* Begin *

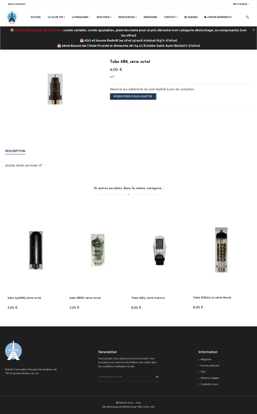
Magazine (206, 359)
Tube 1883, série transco (148, 297)
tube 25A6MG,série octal (24, 297)
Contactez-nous (209, 384)
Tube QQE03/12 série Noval (212, 297)
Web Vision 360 (146, 406)
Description (15, 151)
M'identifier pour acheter (133, 96)
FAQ (203, 371)
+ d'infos (170, 40)
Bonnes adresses (210, 365)
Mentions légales (210, 378)
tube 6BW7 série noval (84, 297)
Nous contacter (17, 4)
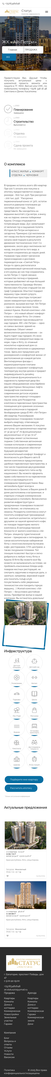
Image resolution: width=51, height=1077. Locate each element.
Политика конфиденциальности (16, 1072)
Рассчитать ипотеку (21, 788)
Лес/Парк (17, 716)
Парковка (16, 700)
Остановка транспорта (34, 732)
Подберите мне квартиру (24, 779)
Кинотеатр (17, 749)
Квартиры (9, 998)
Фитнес (34, 683)
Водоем (17, 732)
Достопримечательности (34, 748)
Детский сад (34, 667)
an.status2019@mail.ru (15, 989)
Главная (12, 49)
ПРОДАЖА (31, 49)
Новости (8, 1054)
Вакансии (9, 1057)
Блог (6, 1038)
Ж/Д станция (34, 765)
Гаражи (8, 1024)
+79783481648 (11, 3)
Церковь (16, 765)
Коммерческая (12, 1011)
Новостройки (11, 1014)
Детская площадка (17, 666)
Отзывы (8, 1047)
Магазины (34, 716)
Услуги (8, 1050)
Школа (34, 700)
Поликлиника (16, 683)
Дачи (30, 1024)
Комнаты (9, 1001)
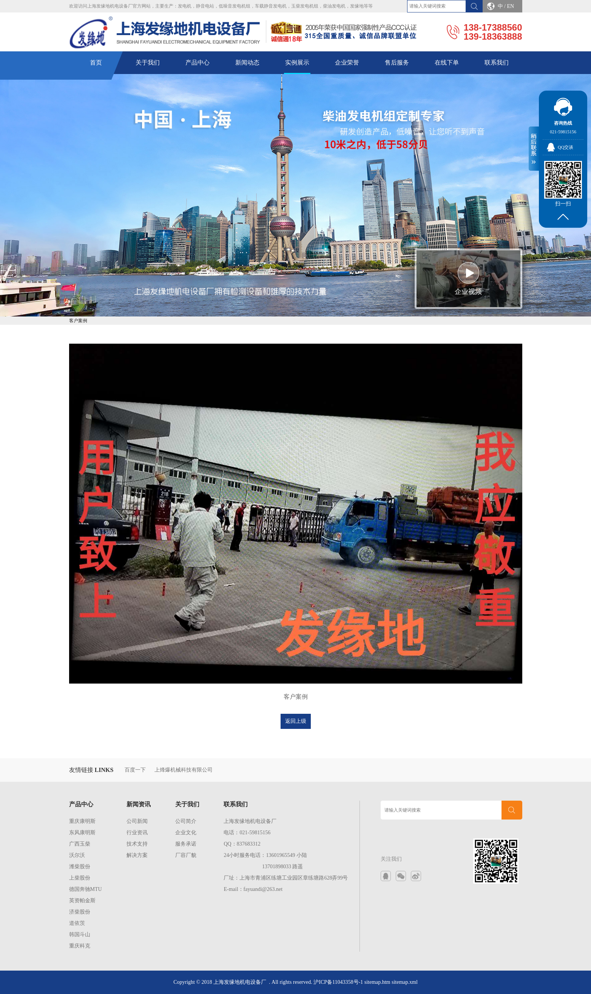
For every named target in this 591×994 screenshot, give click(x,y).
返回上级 (295, 721)
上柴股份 (79, 878)
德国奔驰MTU (85, 889)
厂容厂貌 (185, 855)
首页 (96, 62)
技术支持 (137, 844)
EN (510, 6)
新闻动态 (247, 62)
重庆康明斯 (82, 821)
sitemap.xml (405, 982)
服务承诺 (185, 844)
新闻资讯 (139, 804)
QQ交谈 (565, 147)
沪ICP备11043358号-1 (338, 982)
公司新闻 (137, 821)
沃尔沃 (77, 855)
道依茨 (77, 923)
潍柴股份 (79, 866)
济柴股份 (79, 912)
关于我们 (148, 62)
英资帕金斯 (82, 900)
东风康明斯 (82, 832)
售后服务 (397, 62)
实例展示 (297, 62)
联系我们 (497, 62)
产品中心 (197, 62)
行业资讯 (137, 832)
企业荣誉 (347, 62)
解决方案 (137, 855)
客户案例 (78, 320)
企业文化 (185, 832)
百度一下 (135, 770)
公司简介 (185, 821)
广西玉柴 (79, 844)
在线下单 (447, 62)
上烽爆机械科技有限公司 (183, 770)
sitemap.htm (377, 982)
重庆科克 (79, 946)
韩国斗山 (79, 934)
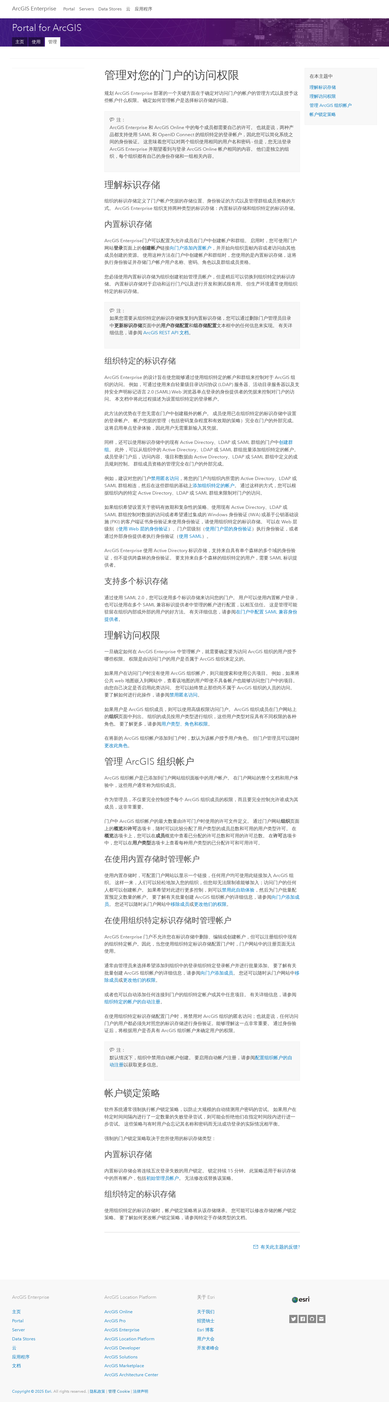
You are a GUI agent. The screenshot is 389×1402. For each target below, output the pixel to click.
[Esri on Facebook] (303, 1319)
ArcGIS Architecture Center (131, 1374)
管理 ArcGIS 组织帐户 (331, 105)
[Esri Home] (300, 1300)
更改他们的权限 (210, 904)
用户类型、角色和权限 (184, 724)
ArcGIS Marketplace (124, 1365)
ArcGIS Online (118, 1311)
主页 (19, 41)
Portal (69, 9)
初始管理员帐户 (162, 1178)
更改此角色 (116, 745)
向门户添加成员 (217, 973)
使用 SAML (190, 536)
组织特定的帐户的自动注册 (132, 1001)
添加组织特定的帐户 (213, 485)
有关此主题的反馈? (280, 1247)
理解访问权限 (323, 96)
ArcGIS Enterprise (34, 8)
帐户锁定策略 (323, 114)
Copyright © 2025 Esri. (32, 1391)
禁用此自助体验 (238, 890)
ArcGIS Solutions (121, 1357)
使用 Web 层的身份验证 (143, 529)
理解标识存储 (323, 87)
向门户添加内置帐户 (190, 248)
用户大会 (205, 1338)
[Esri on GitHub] (312, 1319)
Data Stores (110, 9)
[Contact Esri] (321, 1319)
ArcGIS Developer (122, 1347)
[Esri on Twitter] (293, 1319)
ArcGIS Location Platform (129, 1338)
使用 (36, 41)
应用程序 (143, 9)
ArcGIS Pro (115, 1320)
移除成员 (180, 904)
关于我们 (205, 1311)
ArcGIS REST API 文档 (166, 332)
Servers (86, 9)
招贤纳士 (205, 1320)
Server (18, 1329)
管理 (52, 41)
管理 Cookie (119, 1391)
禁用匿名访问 (165, 478)
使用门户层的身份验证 (228, 529)
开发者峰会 (208, 1347)
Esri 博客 (205, 1329)
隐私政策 (97, 1391)
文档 (16, 1365)
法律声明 (140, 1391)
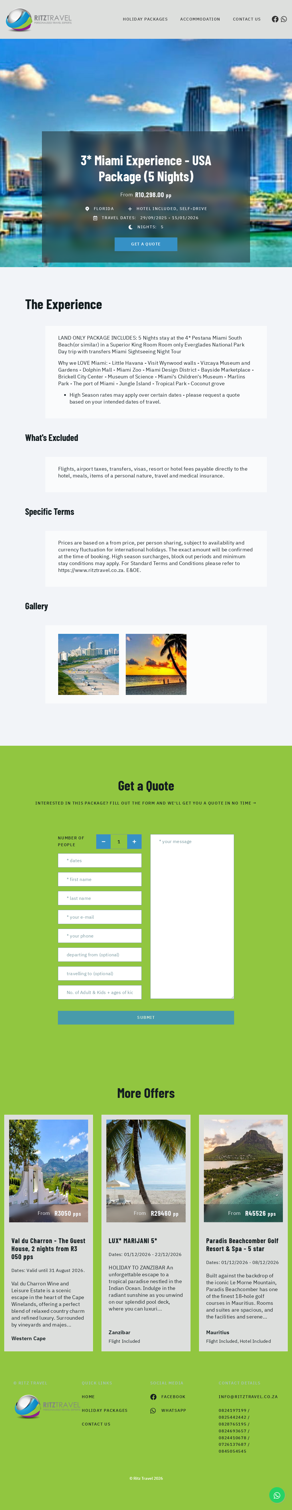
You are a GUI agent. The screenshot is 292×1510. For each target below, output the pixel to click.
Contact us (247, 19)
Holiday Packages (145, 19)
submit (146, 1017)
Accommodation (200, 19)
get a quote (146, 244)
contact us (96, 1424)
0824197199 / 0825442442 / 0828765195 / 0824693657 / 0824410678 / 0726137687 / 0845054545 (234, 1431)
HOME (88, 1396)
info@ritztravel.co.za (248, 1396)
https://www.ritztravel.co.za (91, 570)
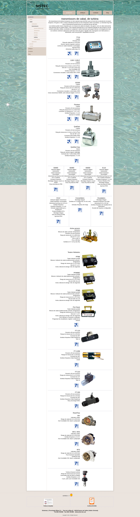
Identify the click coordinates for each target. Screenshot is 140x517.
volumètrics (37, 39)
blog (107, 12)
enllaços (82, 12)
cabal (31, 21)
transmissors (35, 26)
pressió (31, 44)
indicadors (34, 24)
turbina (36, 37)
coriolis (36, 35)
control (31, 46)
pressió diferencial (38, 28)
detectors (34, 41)
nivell (31, 19)
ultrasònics (36, 30)
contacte (95, 12)
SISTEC (42, 6)
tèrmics (36, 33)
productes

* End *

* _To be done_
Lay out all the records above as a Markdown table with the columns No. and Line, one numbered row per line, skipping blank lines and leaving out the pictures.

* _Response_
| No. | Line |
|---|---|
| 1 | Magazine (206, 359) |
| 2 | Tube 1883, série transco (148, 297) |
| 3 | tube 25A6MG,série octal (24, 297) |
| 4 | Contactez-nous (209, 384) |
| 5 | Tube QQE03/12 série Noval (212, 297) |
| 6 | Web Vision 360 (146, 406) |
| 7 | Description (15, 151) |
| 8 | M'identifier pour acheter (133, 96) |
| 9 | FAQ (203, 371) |
| 10 | + d'infos (170, 40) |
| 11 | Bonnes adresses (210, 365) |
| 12 | Mentions légales (210, 378) |
| 13 | tube 6BW7 série noval (84, 297) |
| 14 | Nous contacter (17, 4) |
| 15 | Image resolution: width=51, height=1077. Locate each element. |
| 16 | Политика конфиденциальности (16, 1072) |
| 17 | Рассчитать ипотеку (21, 788) |
| 18 | Лес/Парк (17, 716) |
| 19 | Парковка (16, 700) |
| 20 | Остановка транспорта (34, 732) |
| 21 | Подберите мне квартиру (24, 779) |
| 22 | Кинотеатр (17, 749) |
| 23 | Квартиры (9, 998) |
| 24 | Фитнес (34, 683) |
| 25 | Водоем (17, 732) |
| 26 | Достопримечательности (34, 748) |
| 27 | Детский сад (34, 667) |
| 28 | an.status2019@mail.ru (15, 989) |
| 29 | Главная (12, 49) |
| 30 | ПРОДАЖА (31, 49) |
| 31 | Новости (8, 1054) |
| 32 | Вакансии (9, 1057) |
| 33 | Блог (6, 1038) |
| 34 | Ж/Д станция (34, 765) |
| 35 | Гаражи (8, 1024) |
| 36 | +79783481648 (11, 3) |
| 37 | Церковь (16, 765) |
| 38 | Коммерческая (12, 1011) |
| 39 | Новостройки (11, 1014) |
| 40 | Детская площадка (17, 666) |
| 41 | Отзывы (8, 1047) |
| 42 | Магазины (34, 716) |
| 43 | Услуги (8, 1050) |
| 44 | Школа (34, 700) |
| 45 | Поликлиника (16, 683) |
| 46 | Дачи (30, 1024) |
| 47 | Комнаты (9, 1001) |
| 48 | For every named target in this 591×994 screenshot, give click(x,y). |
| 49 | 返回上级 (295, 721) |
| 50 | 上柴股份 (79, 878) |
| 51 | 德国奔驰MTU (85, 889) |
| 52 | 厂容厂貌 (185, 855) |
| 53 | 首页 (96, 62) |
| 54 | 技术支持 (137, 844) |
| 55 | EN (510, 6) |
| 56 | 新闻动态 (247, 62) |
| 57 | 重庆康明斯 (82, 821) |
| 58 | sitemap.xml (405, 982) |
| 59 | 服务承诺 (185, 844) |
| 60 | 新闻资讯 (139, 804) |
| 61 | QQ交谈 (565, 147) |
| 62 | 沪ICP备11043358号-1 (338, 982) |
| 63 | 公司新闻 (137, 821) |
| 64 | 沃尔沃 (77, 855) |
| 65 | 道依茨 (77, 923) |
| 66 | 潍柴股份 (79, 866) |
| 67 | 济柴股份 (79, 912) |
| 68 | 关于我们 (148, 62) |
| 69 | 英资帕金斯 (82, 900) |
| 70 | 东风康明斯 (82, 832) |
| 71 | 售后服务 (397, 62) |
| 72 | 实例展示 (297, 62) |
| 73 | 联系我们 (497, 62) |
| 74 | 产品中心 (197, 62) |
| 75 | 行业资讯 (137, 832) |
| 76 | 企业荣誉 (347, 62) |
| 77 | 解决方案 (137, 855) |
| 78 | 客户案例 (78, 320) |
| 79 | 企业文化 (185, 832) |
| 80 | 百度一下 (135, 770) |
| 81 | 公司简介 (185, 821) |
| 82 | 广西玉柴 (79, 844) |
| 83 | 在线下单 (447, 62) |
| 84 | 上烽爆机械科技有限公司 (183, 770) |
| 85 | sitemap.htm (377, 982) |
| 86 | 重庆科克 (79, 946) |
| 87 | 韩国斗山 (79, 934) |
| 88 | You are a GUI agent. The screenshot is 389×1402. For each target below, output the pixel to click. |
| 89 | [Esri on Facebook] (303, 1319) |
| 90 | ArcGIS Architecture Center (131, 1374) |
| 91 | 管理 ArcGIS 组织帐户 (331, 105) |
| 92 | [Esri Home] (300, 1300) |
| 93 | 更改他们的权限 (210, 904) |
| 94 | 用户类型、角色和权限 (184, 724) |
| 95 | ArcGIS Marketplace (124, 1365) |
| 96 | ArcGIS Online (118, 1311) |
| 97 | 主页 (19, 41) |
| 98 | Portal (69, 9) |
| 99 | 初始管理员帐户 (162, 1178) |
| 100 | 更改此角色 (116, 745) |
| 101 | 向门户添加成员 (217, 973) |
| 102 | 使用 SAML (190, 536) |
| 103 | 组织特定的帐户的自动注册 (132, 1001) |
| 104 | 添加组织特定的帐户 (213, 485) |
| 105 | 有关此主题的反馈? (280, 1247) |
| 106 | 理解访问权限 (323, 96) |
| 107 | ArcGIS Enterprise (34, 8) |
| 108 | 帐户锁定策略 (323, 114) |
| 109 | Copyright © 2025 Esri. (32, 1391) |
| 110 | 禁用此自助体验 (238, 890) |
| 111 | ArcGIS Solutions (121, 1357) |
| 112 | 使用 Web 层的身份验证 (143, 529) |
| 113 | 理解标识存储 (323, 87) |
| 114 | 向门户添加内置帐户 (190, 248) |
| 115 | 用户大会 (205, 1338) |
| 116 | [Esri on GitHub] (312, 1319) |
| 117 | Data Stores (110, 9) |
| 118 | [Contact Esri] (321, 1319) |
| 119 | ArcGIS Developer (122, 1347) |
| 120 | [Esri on Twitter] (293, 1319) |
| 121 | ArcGIS Location Platform (129, 1338) |
| 122 | 使用 (36, 41) |
| 123 | 应用程序 (143, 9) |
| 124 | ArcGIS Pro (115, 1320) |
| 125 | 移除成员 (180, 904) |
| 126 | 关于我们 (205, 1311) |
| 127 | ArcGIS REST API 文档 (166, 332) |
| 128 | Servers (86, 9) |
| 129 | 招贤纳士 (205, 1320) |
| 130 | Server (18, 1329) |
| 131 | 管理 (52, 41) |
| 132 | 管理 Cookie (119, 1391) |
| 133 | 禁用匿名访问 (165, 478) |
| 134 | 使用门户层的身份验证 (228, 529) |
| 135 | 开发者峰会 (208, 1347) |
| 136 | Esri 博客 (205, 1329) |
| 137 | 隐私政策 (97, 1391) |
| 138 | 文档 (16, 1365) |
| 139 | 法律声明 (140, 1391) |
| 140 | You are a GUI agent. The screenshot is 292×1510. For each target below, output the pixel to click. |
| 141 | Contact us (247, 19) |
| 142 | Holiday Packages (145, 19) |
| 143 | submit (146, 1017) |
| 144 | Accommodation (200, 19) |
| 145 | get a quote (146, 244) |
| 146 | contact us (96, 1424) |
| 147 | 0824197199 / 0825442442 / 0828765195 / 0824693657 / 0824410678 / 0726137687 / 0845054545 (234, 1431) |
| 148 | HOME (88, 1396) |
| 149 | info@ritztravel.co.za (248, 1396) |
| 150 | https://www.ritztravel.co.za (91, 570) |
| 151 | Identify the click coordinates for each target. Screenshot is 140x517. |
| 152 | volumètrics (37, 39) |
| 153 | blog (107, 12) |
| 154 | enllaços (82, 12) |
| 155 | cabal (31, 21) |
| 156 | transmissors (35, 26) |
| 157 | pressió (31, 44) |
| 158 | indicadors (34, 24) |
| 159 | turbina (36, 37) |
| 160 | coriolis (36, 35) |
| 161 | control (31, 46) |
| 162 | pressió diferencial (38, 28) |
| 163 | detectors (34, 41) |
| 164 | nivell (31, 19) |
| 165 | ultrasònics (36, 30) |
| 166 | contacte (95, 12) |
| 167 | SISTEC (42, 6) |
| 168 | tèrmics (36, 33) |
| 169 | productes |